The codebase is not yet fully open-sourced; some features may not be supported. We will soon progressively release the complete implementation.
conda create -n codepbt python=3.11 -y
conda activate codepbt
pip install -r requirements.txt
-
Download code generation benchmark dataset (such as Livecodebench) from HuggingFace.
-
In order to unify the format of HumanEval and MBPP with Livecodebench, it is necessary to manually change the format after downloading or directly download the release we provided.
-
Download model (such as Deepseek-R1) from HuggingFace.
-
For running the inference, change model name, path or API KEY in ./lcb_runner/lm_styles.py and change data path in ./lcb_runner/benchmarks/code_generation.py(line_142)
-
Use the following command to perform code generation:
bash script/quick_run.sh [GPU_NUMS, default=1] [MODEL_NAME in lm_styles.py, default="model/DeepSeek-R1-Distill-Qwen-32B"] [DATASET_NAME, default="realse_v5"(in LiveCodeBench)]

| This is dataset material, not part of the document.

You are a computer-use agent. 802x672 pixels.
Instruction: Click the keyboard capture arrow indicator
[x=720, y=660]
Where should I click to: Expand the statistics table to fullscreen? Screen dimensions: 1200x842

- Please check the ./lcb_runner/runner/parser.py file and the ./script/quick_run.sh file for more details on the flags.
Note: The following requirements apply if you are running the model locally and not through an API.
Local execution of this model relies on the vLLM library.
- GPU Requirement:
- A minimum of 1 GPU is required to run the model.
- For optimal performance, running on a single NVIDIA A100 GPU is recommended.
- Supported GPU Count: The current configuration supports execution on 1 to 8 GPUs.
LivecodeBench: The codebase we built upon.